Виктор Петелин - Михаил Шолохов в воспоминаниях, дневниках, письмах и статьях современников. Книга 2. 1941–1984 гг.
Если Вам это не было известно, я все равно не верю, чтобы Вы, чуткий художник, не узнали прозу Шолохова по любой его фразе, по любому абзацу из любой его вещи. Этим же ведь отличаются Ваши и «Иван Денисович», и «Случай на станции Кочетовка», и «Матренин двор», и крохотки… И разве в «Тихом Доне» мало перипетий его же, шолоховских, рассказов? Видимо, потому-то он и не перепечатывал их лет тридцать.
Разве не узнается рука автора «Тихого Дона» в «Поднятой целине»? Разве он не сказал там максимум правды о коллективизации? Назовите того, кто сказал тогда больше. К слову, этот роман читается сегодня совсем не так, как он читался когда-то. Перечитайте сцены раскулачивания Титка, раздумий Якова Лукича, умерщвления Яковом Лукичом своей матери… Нет, донской казак преподнес весьма нелицеприятную картину «батьке усатому»!
Когда вы – в тридцатых – еще носили значки готовности к труду и обороне, Шолохов мучительно думал о судьбе Мелеховых, разметновых, островновых, майданниковых и делал все почти невозможное для них. Но самое невозможное он – как же иначе! – делал в главной своей книге – «Тихий Дон». Он знал, что писал. И при этом… все же рисковал. Рисковал головой – как очень-очень немногие в то время! – когда в письмах к Сталину протестовал против незаконных арестов, против пыток при следствии, когда выручал из ежовских застенков земляков-вешенцев, когда спасал Льва Гумилева, сына Анны Ахматовой, когда ходил к Берии заступаться за Клейменова, руководителя изобретателей «Катюши», когда дошел до Сталина, чтобы вернуть Андрею Платонову из тюрьмы несовершеннолетнего сына, арестованного как «германский шпион». И добился возвращения. Сын, правда, вскоре умер: из тюрьмы он вернулся с туберкулезом. Но Андрей Платонович смог хоть похоронить его, прийти на могилу… Какой грех не может быть прощен Шолохову только за одно это?!

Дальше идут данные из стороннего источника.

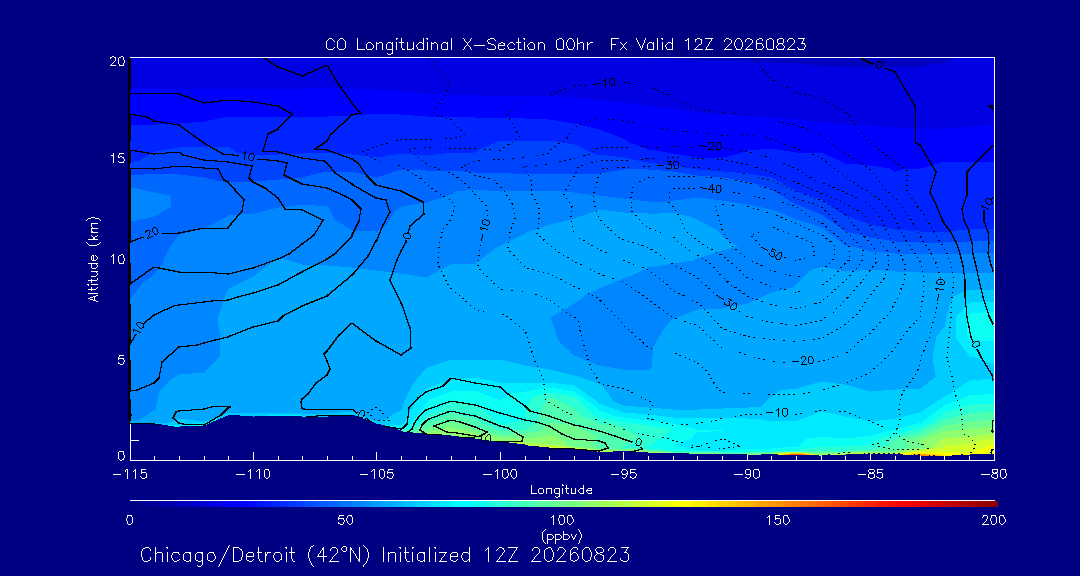Viewport: 1080px width, 576px height.
Task: Click the -40 contour label
Action: [x=711, y=189]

И вот его почти всю писательскую жизнь и даже после нее преследовали и преследуют люди, не сделавшие и тысячной доли того, что сделал Шолохов. Вы же должны понимать, что сплетня о плагиате рождена, с одной стороны, завистью тех, кто, пока Шолохов мучился над романом, дрались за кресла в РАППе, потом в Союзе писателей, а с другой стороны, тех, кто не хотел обнажать преступления новоявленного р-р-революционного начальства, кровавые следы безжалостного подавления крестьянских протестов, расказачивания и пр… и пр., «Тихий Дон» ведь показывает, откуда вышло все самое страшное, что свершилось на нашей Родине. Кстати, концепция «Тихого Дона», доподлинность всей ткани его – это выстраданный взгляд человека, ринувшегося с юношеской верой и надеждой в гражданскую войну, поверявшего свои надежды и веру документами об этой войне, записками руководителей противостоящих Белого и Красного движений – мемуары появлялись к началу тридцатых —
и, наконец, переживающего жуткие тридцатые годы. Откуда мог быть такой взгляд у Ф. Крюкова, умершего в 1920-м? И потом, в «Севастопольских рассказах» Льва Толстого, например, уже виден автор «Войны и мира», их вспоминаешь, читая военные сцены толстовского романа. Нельзя не почувствовать автора «Тихого Дона» в донских рассказах… Найдите у Крюкова то, о чем можно было бы говорить хотя бы как о намеке на великую эпопею. Да нет же у него ничего подобного!..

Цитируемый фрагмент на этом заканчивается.